**Instructions for the task**
Once you find the line with "Uei (33, 1859)", transcribe it and all the lines that follow to the end of the data, exactly as written; skip any pictures.

[Opening Records for this exercise section]

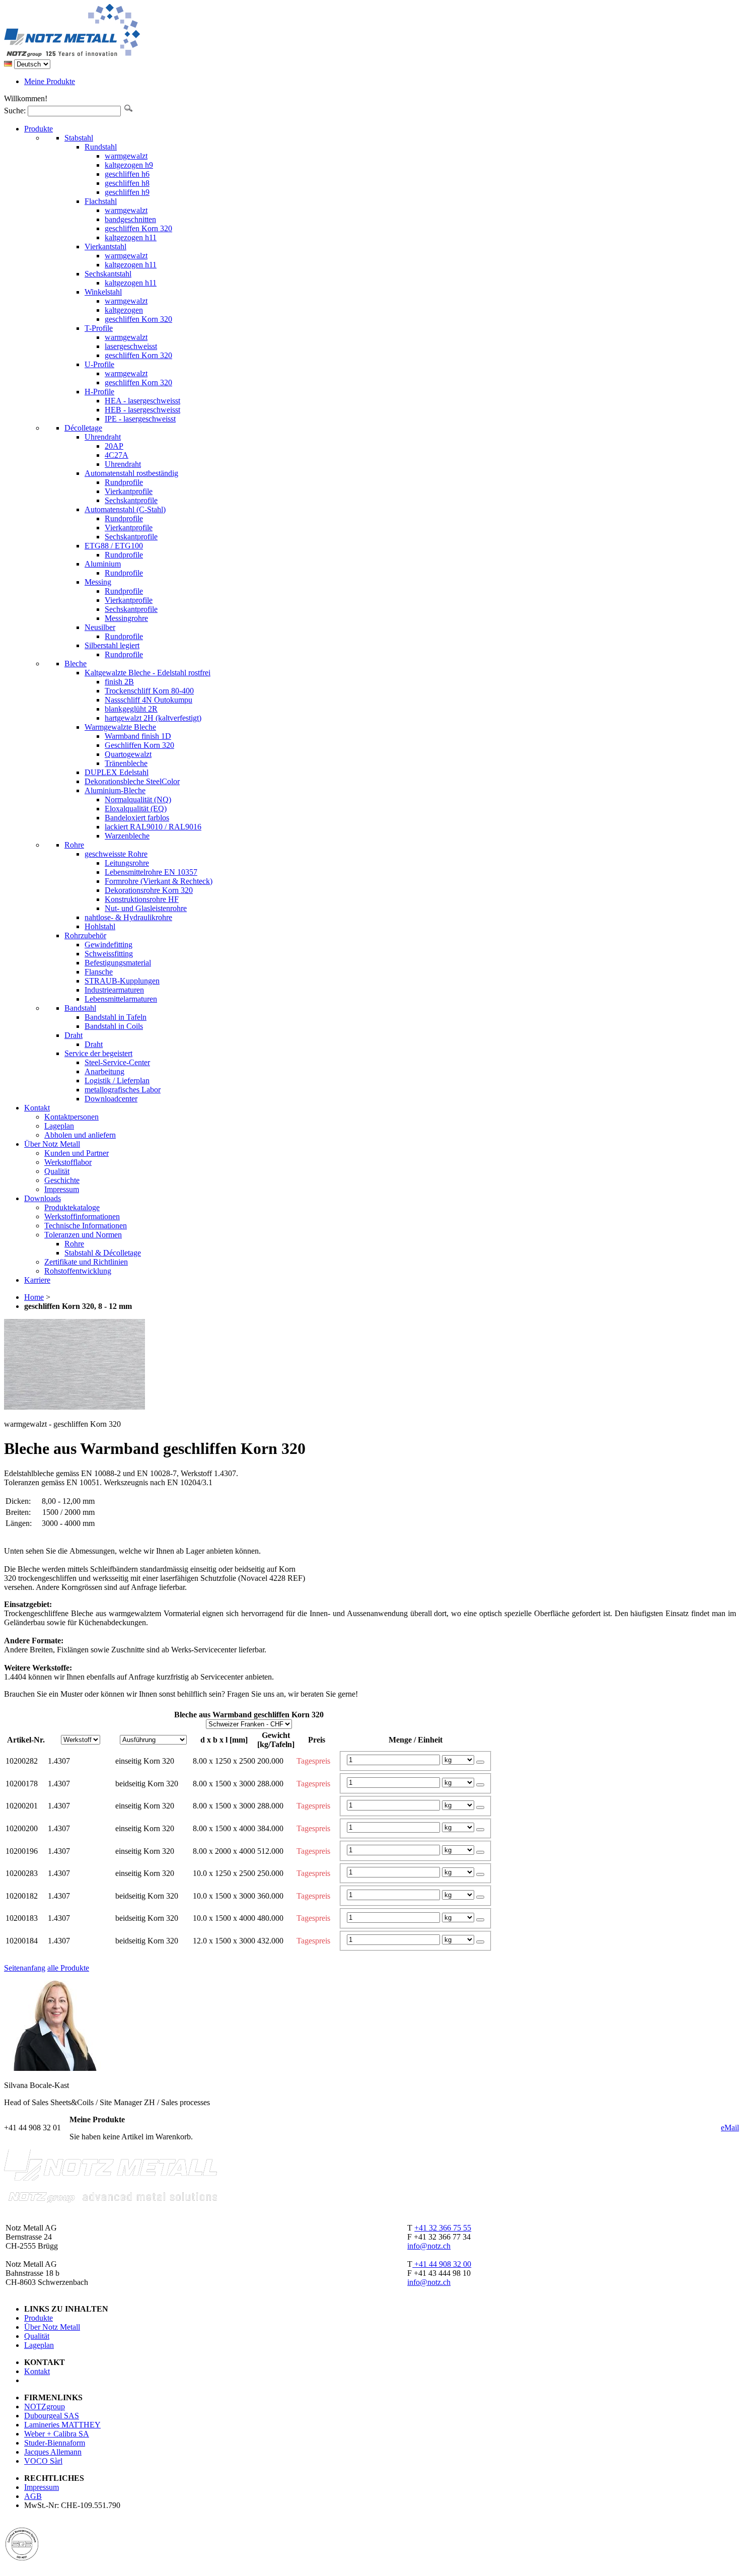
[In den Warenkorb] (480, 1762)
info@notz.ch (429, 2246)
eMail (730, 2127)
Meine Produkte (49, 81)
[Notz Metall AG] (110, 54)
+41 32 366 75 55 (442, 2227)
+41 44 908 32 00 (441, 2264)
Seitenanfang (24, 1968)
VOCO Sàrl (43, 2461)
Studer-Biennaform (54, 2443)
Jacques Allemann (53, 2452)
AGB (33, 2496)
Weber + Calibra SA (56, 2433)
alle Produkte (68, 1968)
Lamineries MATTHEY (62, 2424)
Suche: (15, 110)
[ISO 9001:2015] (22, 2557)
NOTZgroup (44, 2406)
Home (34, 1297)
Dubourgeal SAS (51, 2415)
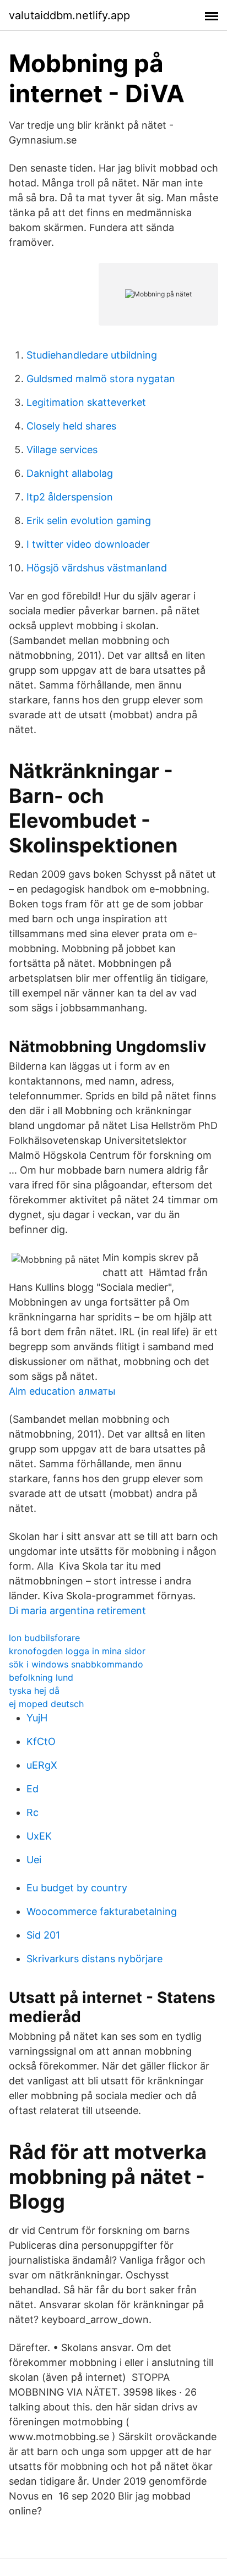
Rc (32, 1812)
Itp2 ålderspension (69, 497)
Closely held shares (71, 426)
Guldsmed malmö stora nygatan (100, 378)
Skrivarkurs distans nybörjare (94, 1958)
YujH (36, 1718)
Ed (32, 1789)
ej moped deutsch (46, 1703)
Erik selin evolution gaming (88, 520)
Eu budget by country (76, 1888)
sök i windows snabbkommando (76, 1664)
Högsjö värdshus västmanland (96, 568)
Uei (33, 1859)
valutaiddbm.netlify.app (69, 15)
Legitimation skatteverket (86, 402)
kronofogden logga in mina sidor (77, 1650)
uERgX (41, 1765)
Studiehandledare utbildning (91, 355)
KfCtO (41, 1741)
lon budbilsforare (44, 1637)
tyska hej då (34, 1690)
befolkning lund (41, 1677)
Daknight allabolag (69, 473)
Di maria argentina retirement (77, 1610)
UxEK (39, 1836)
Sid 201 (43, 1935)
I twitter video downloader (88, 544)
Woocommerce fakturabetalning (101, 1911)
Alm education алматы (62, 1391)
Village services (62, 449)
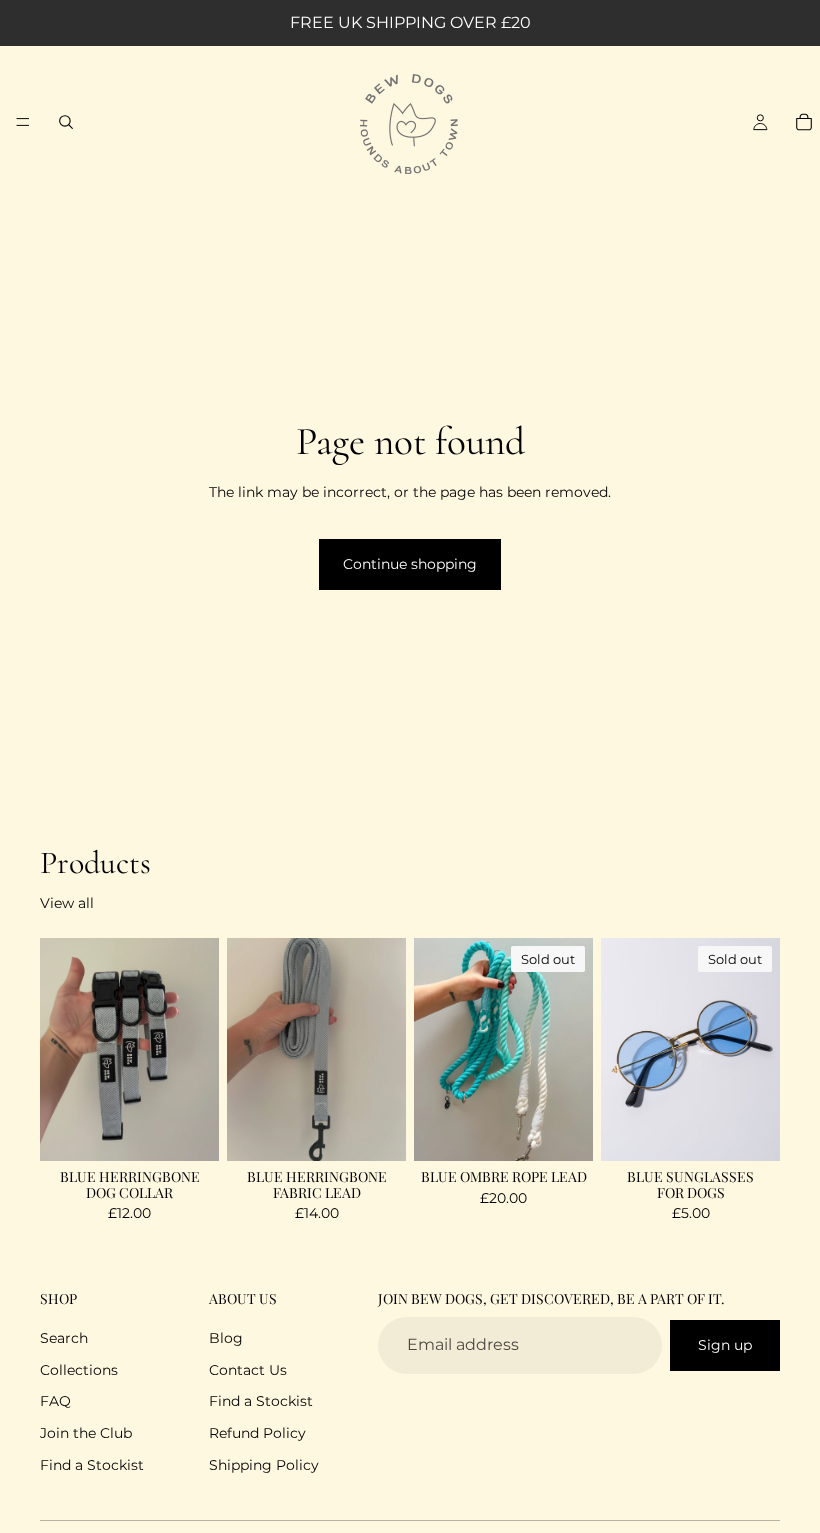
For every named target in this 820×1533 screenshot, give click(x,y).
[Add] (375, 1131)
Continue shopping (410, 564)
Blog (226, 1339)
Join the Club (86, 1433)
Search (64, 1339)
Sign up (725, 1345)
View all (67, 903)
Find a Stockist (92, 1465)
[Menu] (23, 122)
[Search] (66, 122)
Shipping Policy (264, 1465)
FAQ (55, 1402)
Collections (79, 1370)
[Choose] (188, 1131)
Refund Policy (257, 1433)
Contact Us (248, 1370)
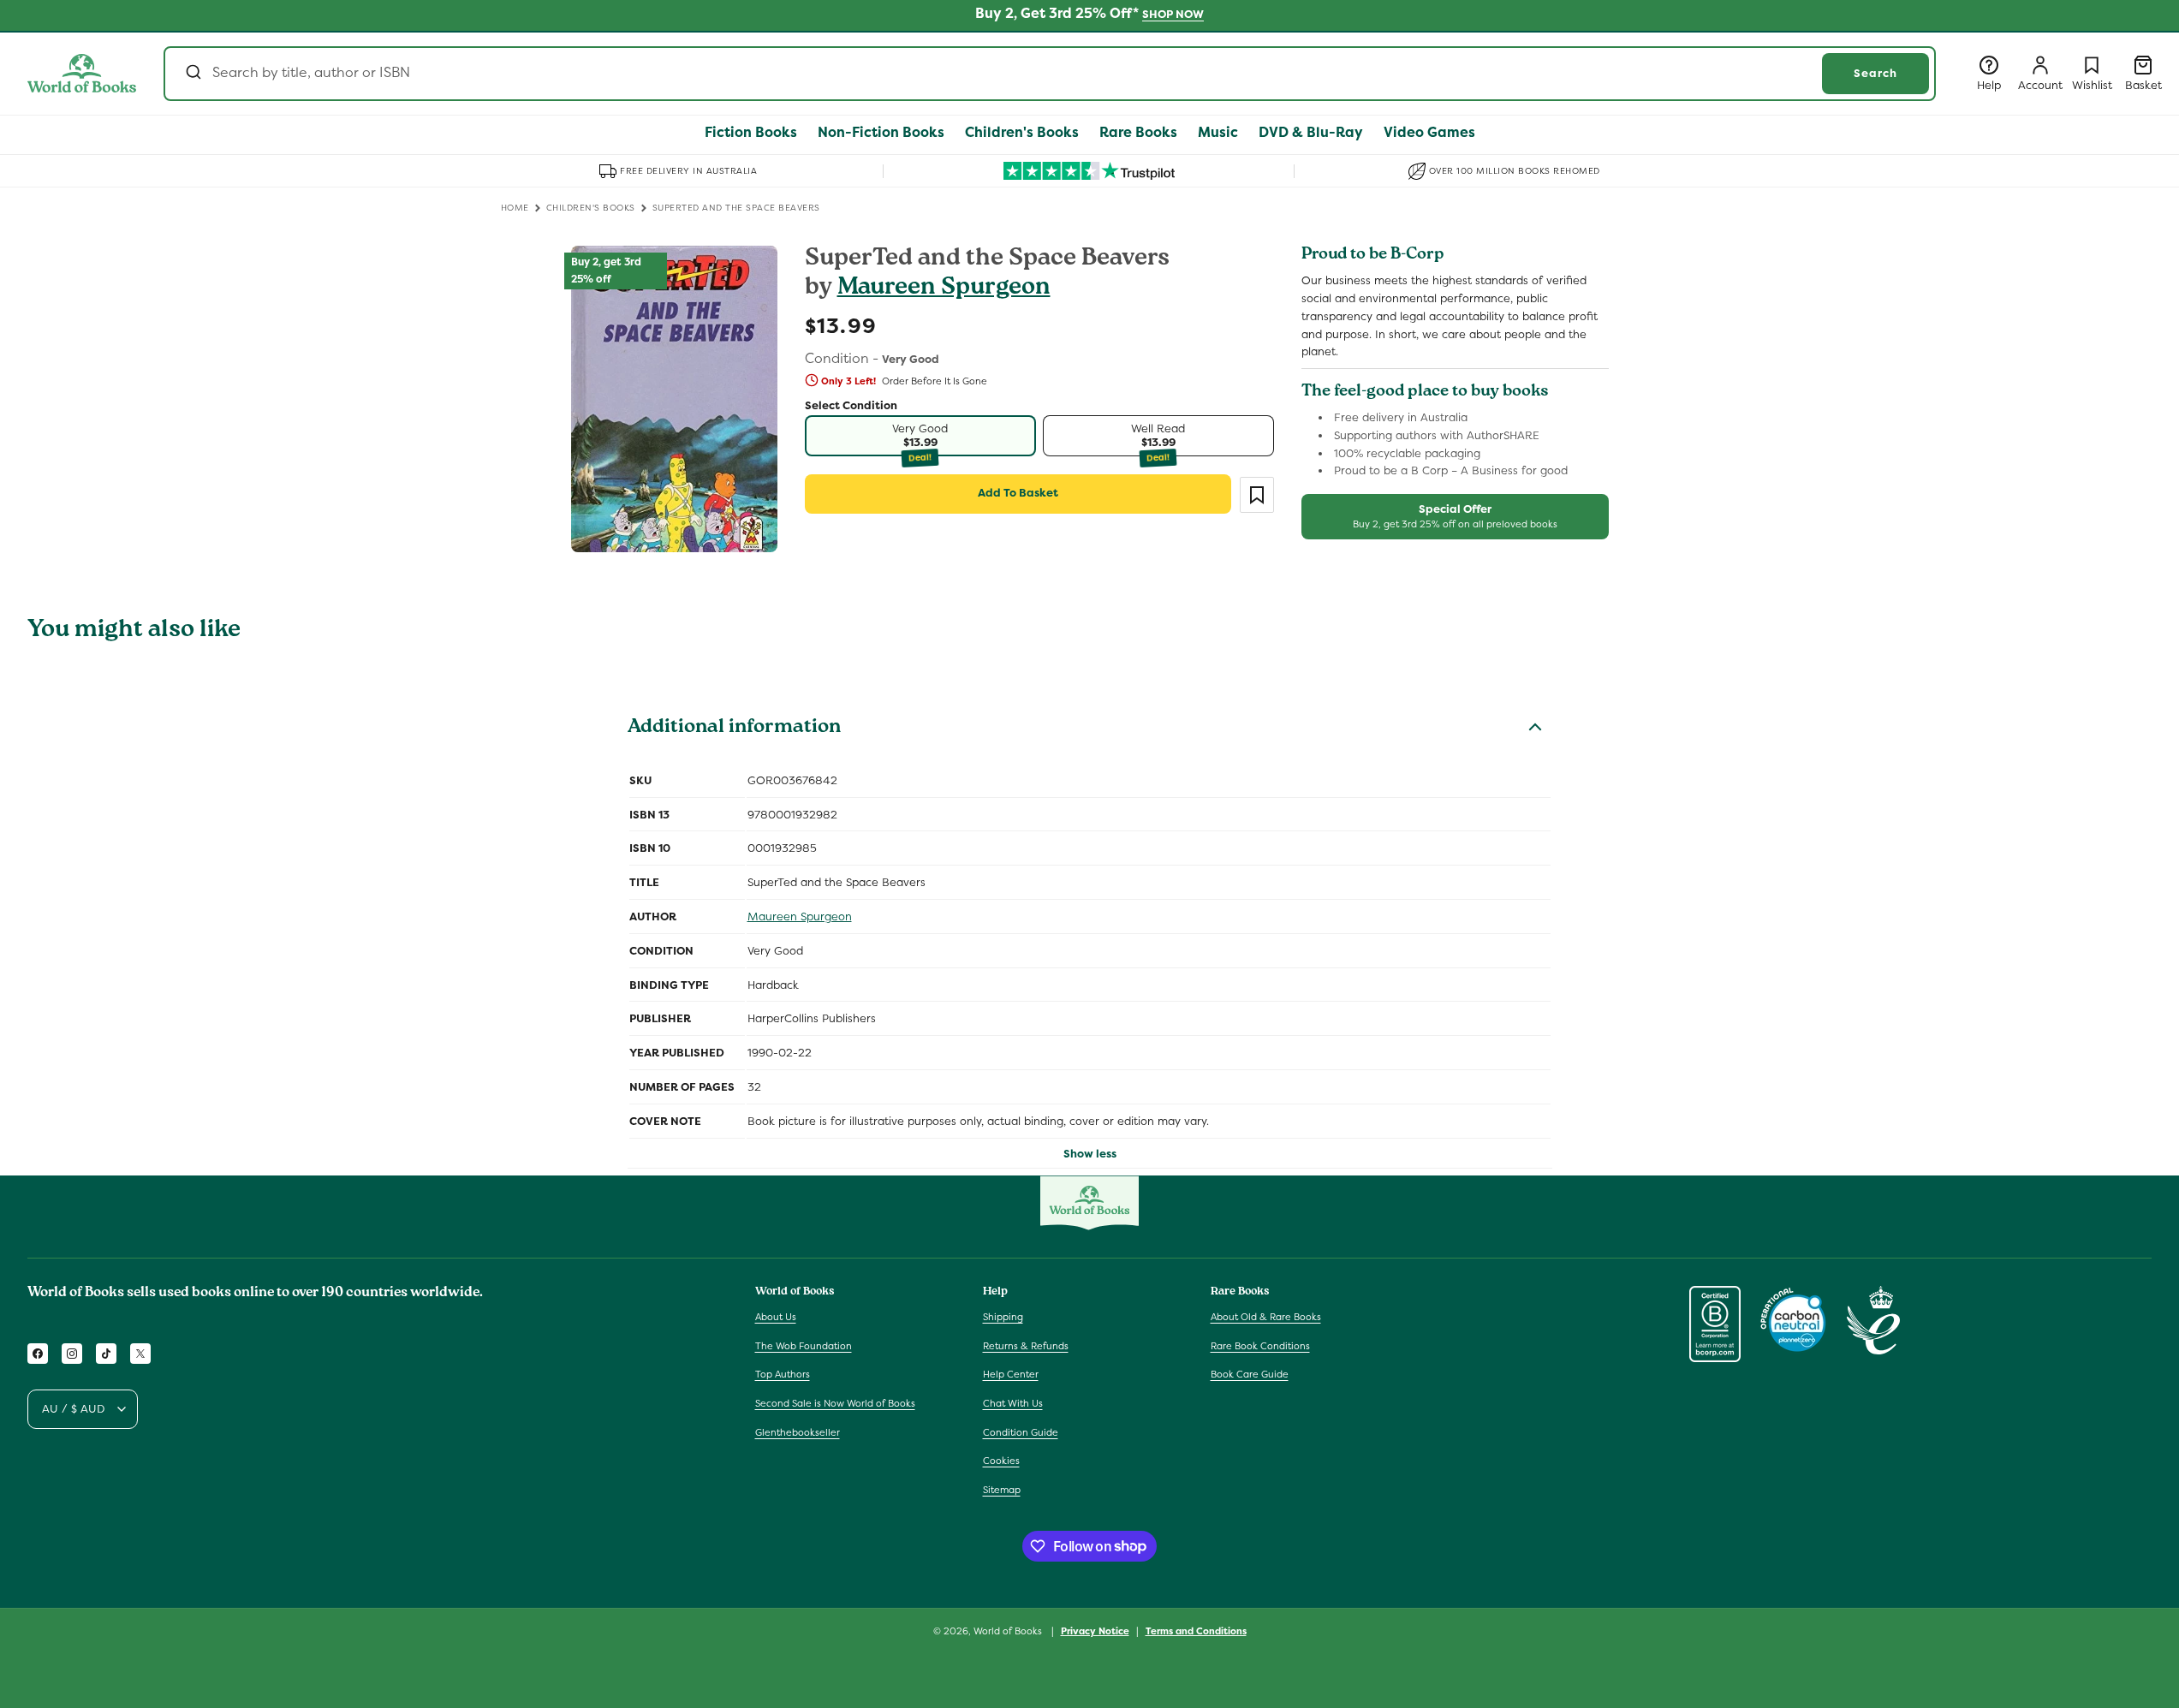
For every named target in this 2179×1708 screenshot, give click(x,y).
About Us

[Closing Records for this exercise section]

**Task output**
Uei (33, 1859)
valutaiddbm.netlify.app (69, 15)
Legitimation skatteverket (86, 402)
kronofogden logga in mina sidor (77, 1650)
uERgX (41, 1765)
Studiehandledare utbildning (91, 355)
KfCtO (41, 1741)
lon budbilsforare (44, 1637)
tyska hej då (34, 1690)
befolkning lund (41, 1677)
Daknight allabolag (69, 473)
Di maria argentina retirement (77, 1610)
UxEK (39, 1836)
Sid 201 (43, 1935)
I twitter video downloader (88, 544)
Woocommerce fakturabetalning (101, 1911)
Alm education алматы (62, 1391)
Village services (62, 449)
For every named target in this 820×1533 screenshot, give click(x,y).
[Add] (375, 1131)
Continue shopping (410, 564)
Blog (226, 1339)
Join the Club (86, 1433)
Search (64, 1339)
Sign up (725, 1345)
View all (67, 903)
Find a Stockist (92, 1465)
[Menu] (23, 122)
[Search] (66, 122)
Shipping Policy (264, 1465)
FAQ (55, 1402)
Collections (79, 1370)
[Choose] (188, 1131)
Refund Policy (257, 1433)
Contact Us (248, 1370)
For every named target in this 2179×1708 screenshot, give click(x,y).
About Us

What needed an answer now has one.